**EXTRACTED TEXT**
Hi all,
Just wanted to follow up on my earlier posting... I presented the
Loudness War paper at the Audio Engineering Society convention in
November. The game theory analysis is not very rigorous, but it gets
the idea across. If you're interested in the topic, I've posted a
20-minute video based on the presentation,
http://www.sfxmachine.com/docs/loudnesswar/ .
Happy & cooperative 2011,
Earl
Hi Howard and all,
Glad to find this group!
I'm finishing up a paper for the Audio Engineering Society that
analyzes the "loudness war" in terms of game theory and cooperation
theory. Basically, the loudness war involves the fact that record
companies are applying more and more dynamic range compression to
CDs to try to make each one louder than all the others. As a result,
CDs now have less dynamic range than a 1909 Edison cylinder (!), and
people end up tuning out because of listening fatigue and lack of
dynamics and excitement. (This has nothing to do with the final
playback volume - listeners have their own volume controls and can
turn it up as loud as they want - it just relates to producers
squashing the dynamics.)
So the idea is that each company tries to make their CDs the
loudest, but since everyone is doing that, they end up with no real
advantage, and it may be adversely affecting the overall industry -
a typical social dilemma. Among other things, I'm presenting some
studies showing that we may have gone to loudness war based on a
lie: while listeners do prefer the louder of two otherwise identical
recordings, loudness appears to have an insignificant effect when
choosing between two different songs. Also, there appears to be no
significant correlation between loudness and sales rankings. It
looks like people may buy music primarily because they like it, not
because it's louder than other music.

**DATASET EXCERPT**
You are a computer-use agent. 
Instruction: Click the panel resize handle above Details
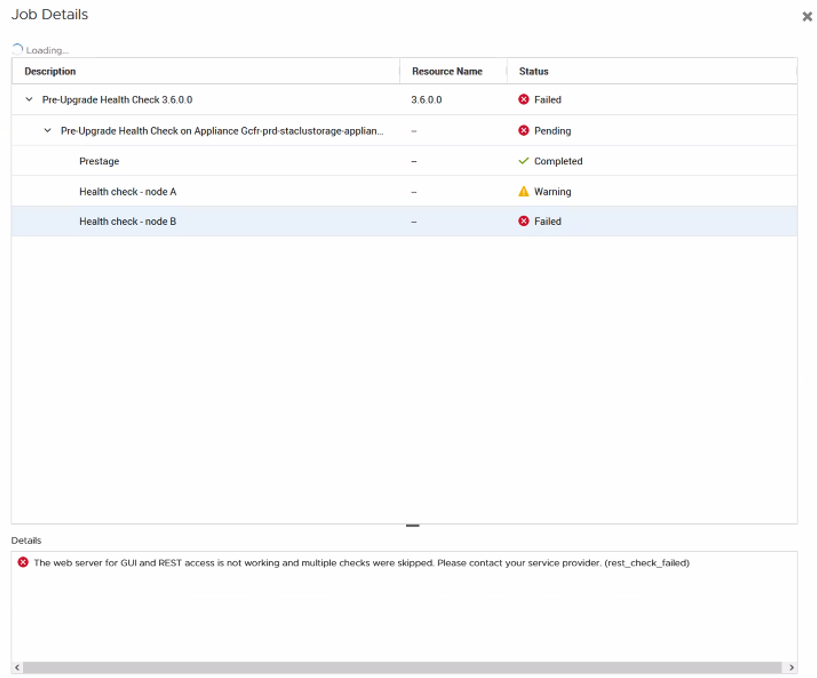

**WORK TO COMPLETE**
1) In the loudness war posts, at which convention was the paper presented?
2) Reproduce the stretch of the loudness war posts from "So the idea" through "than other music." without altering anything.
The data has no connection to the loudness war posts.

**SOLUTIONS PER TASK**
1) The Audio Engineering Society convention, in November.

2)
So the idea is that each company tries to make their CDs the
loudest, but since everyone is doing that, they end up with no real
advantage, and it may be adversely affecting the overall industry -
a typical social dilemma. Among other things, I'm presenting some
studies showing that we may have gone to loudness war based on a
lie: while listeners do prefer the louder of two otherwise identical
recordings, loudness appears to have an insignificant effect when
choosing between two different songs. Also, there appears to be no
significant correlation between loudness and sales rankings. It
looks like people may buy music primarily because they like it, not
because it's louder than other music.